He'd never needed a relationship. There was always someone to laugh, someone to marvel at the latest experiment, someone watching. If it wasn't an adoring public, Gryffindors to scold but cheer and Ravenclaws to sneer but look impressed and Slytherins to cackle but watch with avarice and envy, then there was always at least one person. Just being there. Three was a crowd, sometimes.
Except that now even two was a crowd, because the second person was always the wrong one. Even Lee Jordan had finally stopped coming by.
He hadn't been called by the wrong name in months.
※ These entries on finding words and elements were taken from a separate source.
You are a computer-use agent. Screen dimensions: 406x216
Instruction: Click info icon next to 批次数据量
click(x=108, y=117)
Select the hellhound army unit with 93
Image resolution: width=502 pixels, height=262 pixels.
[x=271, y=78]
Even casual acquaintances who couldn't remember which one haddied tiptoed around the issue, avoiding names altogether if they could. "Mr Weasley. My condolences on your loss. I'm so sorry to hear about your brother."
His dad was Mr Weasley, not him. He was you, and you liars, and you charlatans, and you scalawags, and you geniuses, and you awful boys.
Plural.
The clock on his mantelpiece chirped quietly as the alarm went off, then chirped twice more. He ignored it and moved a stack of cards to a different pile, uncovering another ace. Mum cried whenever she saw her kitchen clock these days, with only eight hands now. Or at least she did whenever he was there. It was unbearable; he'd stopped visiting a month or so ago. He didn't mind not having to see the clock anymore himself, either. It had still been screaming when they got back to the Burrows that first night, after it happened, one hand stuck on Mortal Peril and quivering as though trying to get to another level that didn't exist.
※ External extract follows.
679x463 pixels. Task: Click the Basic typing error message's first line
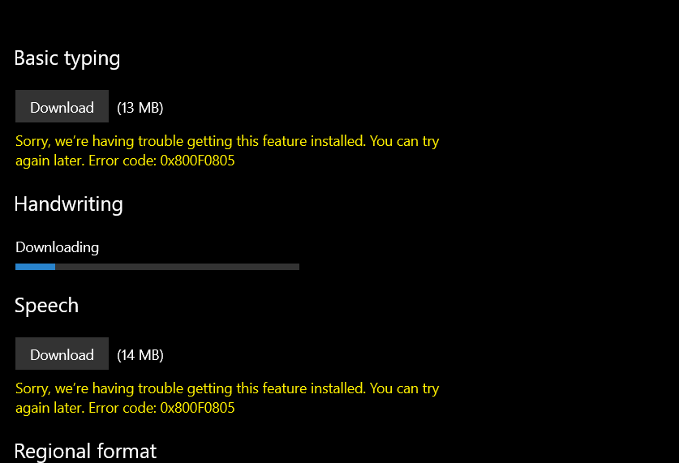(227, 141)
The other hands had all, as they watched, slowly returned to Home for the first time in two years.
Bloody clock.
Besides, Percy was always there, hovering. Even when he'd been living at home he'd managed to stay out of their way; now there were empty rooms galore and he turned up around every corner. And he kept wanting to talk, as if he'd ever had anything interesting to say.
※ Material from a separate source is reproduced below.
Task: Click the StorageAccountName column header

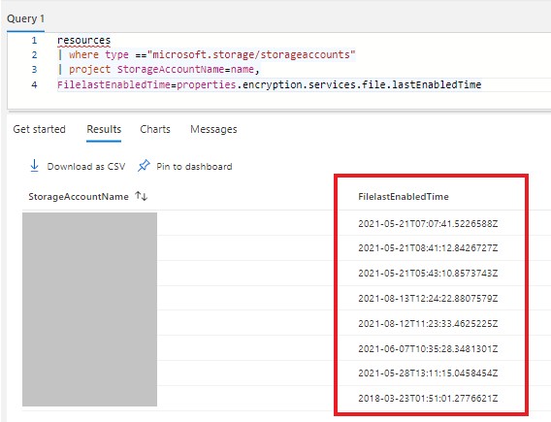Action: [x=79, y=196]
You could never rely on Percy for anything, except to be a pompous git. And now, apparently, to stalk you everywhere you went, and mumble a lot. Since when did he mumble? That was Ron's job.
But Ron had delusions of being an Auror, except on second Thursdays when he thought of going into the Ministry. Always following Potter or Granger, he was. At least he wasn't still going for the Chudley Cannons.
And at least he'd stopped mumbling. He just didn't talk at all, not with snogging Granger all the time.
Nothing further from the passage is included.